For instance, although they are primitive compared to the causal numerical models of carbon or nitrogen cycles developed by biogeochemists, quantified global material flow cycles of metals that integrate anthropogenic and natural processes have been generated (Rauch and Graedel 2007; Rauch and Pacyna 2009). Unfortunately, even for the biogeochemical cycles discussed in this book, such as phosphorous and nitrogen, the authors do not seem to be aware of the more recent quantified global cycles that do integrate natural and anthropogenic processes, albeit as budgets and not as numerical models (for phosphorous, see the work by Smil ; for nitrogen, see the work by Galloway et al. ). The authors recognize the promise of such integration: the ability to understand the complex processes, feedbacks, and multiorder effects that occur due to anthropogenic impacts on biogeochemical cycles. To the reader's disappointment, though, they fail to get much beyond descriptions, modeling, and analysis of the aspects of these cycles as they relate to climate change.
So what does the book actually explore? Chapters 3, 4, and 7 emphasize the relationship between climate and the carbon dioxide, methane, and nitrogen biogeochemical cycles. The authors are experts in atmospheric science and applied mathematics, and the field bias shows: The chapters focus predominantly on numerical modeling of climate-change-related biogeochemical cycles, with special emphasis on atmospheric processes. Outside literature beyond the authors’ spheres of competence is poorly incorporated or ignored—for instance, they include almost no citations of work from the ecological economics or industrial ecology fields. The book would be more appropriately titled Numerical Modeling of Biogeochemical Cycles and Their Relationship to Climate Change.
Chapter 4 is the chapter most true to the general title of the book, as it explores numerical modeling of the sulfur, nitrogen, phosphorous, oxygen, and hydrological cycles, in addition to carbon compounds. Yet this chapter is essentially the same as chapter 5 of a preceding book by the same authors, Global Carbon Cycle and Climate Change (Kondratyev et al. 2003). In fact, portions of chapter 2 regarding fisheries, agriculture, and forestry management are taken directly from sections 1.5–1.6 of this prior book, and chapter 3, on the carbon cycle, is essentially a condensed rearrangement, with minor additions and copy editing, of chapters 3 and 4 of the authors’ previous work. Yet the reader is left oddly unaware of this duplication, as the current book includes no citation of Global Carbon Cycle and Climate Change. As such, the present text provides little new information about biogeochemical cycles in general, especially given that the rest of the book is predominantly concerned with carbon dioxide, methane, and aerosols as they relate to perturbations of atmospheric air temperatures.
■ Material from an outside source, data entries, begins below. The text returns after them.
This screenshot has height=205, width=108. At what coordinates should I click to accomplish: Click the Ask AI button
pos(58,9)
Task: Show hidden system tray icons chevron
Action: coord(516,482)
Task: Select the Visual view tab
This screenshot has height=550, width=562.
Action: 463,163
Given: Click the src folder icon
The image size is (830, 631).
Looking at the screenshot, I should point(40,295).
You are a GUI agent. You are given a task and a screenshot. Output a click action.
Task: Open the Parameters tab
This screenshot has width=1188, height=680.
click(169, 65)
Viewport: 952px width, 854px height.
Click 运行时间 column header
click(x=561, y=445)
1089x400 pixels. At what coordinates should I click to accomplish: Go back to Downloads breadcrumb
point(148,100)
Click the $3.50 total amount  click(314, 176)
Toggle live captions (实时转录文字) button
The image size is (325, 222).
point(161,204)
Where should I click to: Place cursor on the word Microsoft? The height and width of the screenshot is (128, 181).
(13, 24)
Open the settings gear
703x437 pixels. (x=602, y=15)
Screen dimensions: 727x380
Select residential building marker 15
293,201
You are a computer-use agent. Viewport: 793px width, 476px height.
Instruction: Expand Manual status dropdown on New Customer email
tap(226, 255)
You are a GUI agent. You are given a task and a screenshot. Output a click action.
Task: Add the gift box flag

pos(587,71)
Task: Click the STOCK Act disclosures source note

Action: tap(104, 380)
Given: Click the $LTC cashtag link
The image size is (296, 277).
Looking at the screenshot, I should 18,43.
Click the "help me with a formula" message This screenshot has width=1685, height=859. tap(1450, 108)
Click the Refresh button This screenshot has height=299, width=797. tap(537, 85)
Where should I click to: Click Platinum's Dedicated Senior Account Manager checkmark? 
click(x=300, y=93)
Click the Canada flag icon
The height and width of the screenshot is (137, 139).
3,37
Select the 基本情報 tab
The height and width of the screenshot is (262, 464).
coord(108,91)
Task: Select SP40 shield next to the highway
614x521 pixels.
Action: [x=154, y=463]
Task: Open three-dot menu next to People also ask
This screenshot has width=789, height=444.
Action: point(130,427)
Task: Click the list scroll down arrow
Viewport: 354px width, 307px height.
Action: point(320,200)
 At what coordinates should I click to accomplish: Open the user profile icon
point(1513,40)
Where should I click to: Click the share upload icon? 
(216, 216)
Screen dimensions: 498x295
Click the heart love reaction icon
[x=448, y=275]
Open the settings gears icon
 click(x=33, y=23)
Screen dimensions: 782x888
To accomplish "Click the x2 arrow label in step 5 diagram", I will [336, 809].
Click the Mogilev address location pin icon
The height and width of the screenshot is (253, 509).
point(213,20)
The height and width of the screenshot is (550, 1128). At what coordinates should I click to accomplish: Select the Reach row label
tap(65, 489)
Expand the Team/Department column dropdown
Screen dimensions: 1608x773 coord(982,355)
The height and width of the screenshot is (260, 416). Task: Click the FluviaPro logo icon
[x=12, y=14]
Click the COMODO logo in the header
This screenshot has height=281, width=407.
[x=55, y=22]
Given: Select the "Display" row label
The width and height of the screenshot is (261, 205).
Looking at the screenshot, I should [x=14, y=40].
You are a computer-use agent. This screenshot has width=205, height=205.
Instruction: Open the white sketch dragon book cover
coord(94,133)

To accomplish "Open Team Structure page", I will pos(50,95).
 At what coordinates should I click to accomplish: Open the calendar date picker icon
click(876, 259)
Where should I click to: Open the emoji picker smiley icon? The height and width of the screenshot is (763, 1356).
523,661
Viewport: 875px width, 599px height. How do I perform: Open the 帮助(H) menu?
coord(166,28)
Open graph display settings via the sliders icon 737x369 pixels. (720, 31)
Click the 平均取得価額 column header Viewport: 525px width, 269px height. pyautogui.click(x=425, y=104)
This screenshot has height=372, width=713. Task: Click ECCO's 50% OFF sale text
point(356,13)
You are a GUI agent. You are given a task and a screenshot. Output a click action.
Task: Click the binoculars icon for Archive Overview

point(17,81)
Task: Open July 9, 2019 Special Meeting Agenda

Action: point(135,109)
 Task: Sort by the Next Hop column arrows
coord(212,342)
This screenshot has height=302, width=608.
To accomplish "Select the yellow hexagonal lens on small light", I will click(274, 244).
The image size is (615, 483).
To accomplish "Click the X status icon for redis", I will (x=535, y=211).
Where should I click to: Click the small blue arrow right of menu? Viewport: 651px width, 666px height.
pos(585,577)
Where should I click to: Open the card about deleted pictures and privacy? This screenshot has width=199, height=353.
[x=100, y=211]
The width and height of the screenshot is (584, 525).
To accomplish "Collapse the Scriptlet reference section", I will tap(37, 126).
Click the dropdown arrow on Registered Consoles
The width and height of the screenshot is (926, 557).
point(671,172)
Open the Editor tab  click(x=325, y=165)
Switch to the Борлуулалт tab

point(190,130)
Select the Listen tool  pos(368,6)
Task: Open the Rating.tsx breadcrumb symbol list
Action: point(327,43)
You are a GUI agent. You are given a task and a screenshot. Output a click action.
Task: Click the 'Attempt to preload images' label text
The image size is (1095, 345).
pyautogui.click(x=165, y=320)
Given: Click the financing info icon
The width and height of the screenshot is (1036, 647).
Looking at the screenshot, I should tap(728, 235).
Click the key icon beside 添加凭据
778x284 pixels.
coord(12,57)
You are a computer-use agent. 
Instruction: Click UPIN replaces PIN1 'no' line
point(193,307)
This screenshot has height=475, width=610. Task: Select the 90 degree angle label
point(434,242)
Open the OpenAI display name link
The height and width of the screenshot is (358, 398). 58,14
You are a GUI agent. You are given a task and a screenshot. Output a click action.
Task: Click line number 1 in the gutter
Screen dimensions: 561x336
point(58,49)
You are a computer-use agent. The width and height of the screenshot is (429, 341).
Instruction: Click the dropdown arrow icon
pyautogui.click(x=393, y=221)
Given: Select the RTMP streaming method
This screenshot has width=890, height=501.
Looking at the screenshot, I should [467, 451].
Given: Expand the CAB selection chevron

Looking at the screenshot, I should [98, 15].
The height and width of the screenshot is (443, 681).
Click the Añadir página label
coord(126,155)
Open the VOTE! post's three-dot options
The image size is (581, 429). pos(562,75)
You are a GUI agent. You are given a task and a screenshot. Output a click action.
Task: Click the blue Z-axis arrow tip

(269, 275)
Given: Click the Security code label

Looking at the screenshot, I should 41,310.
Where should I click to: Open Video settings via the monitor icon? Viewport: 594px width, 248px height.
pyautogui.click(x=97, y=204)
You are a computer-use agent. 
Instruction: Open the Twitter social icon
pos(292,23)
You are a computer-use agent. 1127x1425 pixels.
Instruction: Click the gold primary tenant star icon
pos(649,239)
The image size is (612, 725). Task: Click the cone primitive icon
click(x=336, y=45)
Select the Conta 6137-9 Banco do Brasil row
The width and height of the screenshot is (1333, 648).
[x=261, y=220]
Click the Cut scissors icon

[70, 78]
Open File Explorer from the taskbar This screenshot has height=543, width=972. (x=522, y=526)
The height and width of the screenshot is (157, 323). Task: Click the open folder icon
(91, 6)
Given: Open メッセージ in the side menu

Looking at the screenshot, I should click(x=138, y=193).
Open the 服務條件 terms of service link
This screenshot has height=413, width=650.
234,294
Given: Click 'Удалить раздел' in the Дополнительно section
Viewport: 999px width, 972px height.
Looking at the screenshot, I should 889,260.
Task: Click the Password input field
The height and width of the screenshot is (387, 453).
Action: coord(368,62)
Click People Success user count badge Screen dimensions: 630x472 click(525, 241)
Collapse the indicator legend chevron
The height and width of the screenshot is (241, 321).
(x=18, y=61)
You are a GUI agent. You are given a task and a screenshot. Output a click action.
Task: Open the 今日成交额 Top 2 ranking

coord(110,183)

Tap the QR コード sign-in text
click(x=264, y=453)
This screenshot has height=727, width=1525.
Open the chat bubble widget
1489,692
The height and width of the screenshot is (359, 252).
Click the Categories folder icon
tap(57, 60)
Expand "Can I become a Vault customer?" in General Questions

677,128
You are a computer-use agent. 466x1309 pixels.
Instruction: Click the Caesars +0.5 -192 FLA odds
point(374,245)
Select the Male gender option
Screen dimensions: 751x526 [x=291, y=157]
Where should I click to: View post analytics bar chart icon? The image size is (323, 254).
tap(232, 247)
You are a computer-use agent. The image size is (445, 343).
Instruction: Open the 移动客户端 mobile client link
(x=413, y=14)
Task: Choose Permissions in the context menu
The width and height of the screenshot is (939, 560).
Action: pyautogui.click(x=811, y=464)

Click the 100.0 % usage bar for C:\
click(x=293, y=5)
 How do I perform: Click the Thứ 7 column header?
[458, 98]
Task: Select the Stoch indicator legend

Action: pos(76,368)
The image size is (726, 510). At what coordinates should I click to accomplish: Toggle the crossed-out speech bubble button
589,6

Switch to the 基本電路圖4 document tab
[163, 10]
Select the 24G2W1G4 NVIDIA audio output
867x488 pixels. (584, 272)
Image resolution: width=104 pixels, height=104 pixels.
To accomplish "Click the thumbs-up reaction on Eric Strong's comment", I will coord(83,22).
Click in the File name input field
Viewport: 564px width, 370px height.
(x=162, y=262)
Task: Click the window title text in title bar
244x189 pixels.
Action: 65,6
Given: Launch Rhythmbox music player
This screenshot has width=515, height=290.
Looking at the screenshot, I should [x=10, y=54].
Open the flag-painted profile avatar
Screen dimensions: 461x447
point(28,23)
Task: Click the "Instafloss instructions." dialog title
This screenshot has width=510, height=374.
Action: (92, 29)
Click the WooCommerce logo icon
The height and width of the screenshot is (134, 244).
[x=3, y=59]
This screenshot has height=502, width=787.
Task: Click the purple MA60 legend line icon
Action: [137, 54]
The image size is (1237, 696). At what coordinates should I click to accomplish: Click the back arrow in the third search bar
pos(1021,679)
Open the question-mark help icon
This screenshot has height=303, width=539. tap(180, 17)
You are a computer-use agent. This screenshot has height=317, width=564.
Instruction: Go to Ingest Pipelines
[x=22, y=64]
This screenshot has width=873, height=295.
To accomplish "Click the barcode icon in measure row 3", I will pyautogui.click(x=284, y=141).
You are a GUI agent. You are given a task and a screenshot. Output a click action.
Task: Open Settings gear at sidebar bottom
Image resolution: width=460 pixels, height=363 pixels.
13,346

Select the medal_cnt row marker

Despite the opportunity the authors miss with this particular book, the intersection of biogeochemistry and sustainable development is an abundantly fertile area of study for industrial ecologists. Although chapter 2 comes closest to a discussion of this interaction, it is the shortest chapter of the book; it only introduces the concepts of sustainability indicators and the environmental pressures of population, giving a general overview of numerically modeling human development impacts. By contrast, the authors could have incorporated further analysis and discussion on interactions such as agricultural production, food consumption, sewage and manure wastes, natural biomass assimilation, and hydrological impacts in an integrated description of the perturbation of nitrogen in this particular aspect of its cycle. The book is a disappointing read for industrial ecologists, and one would be best served to look elsewhere for a true in-depth analysis of the integration of biogeochemical processes and sustainable development.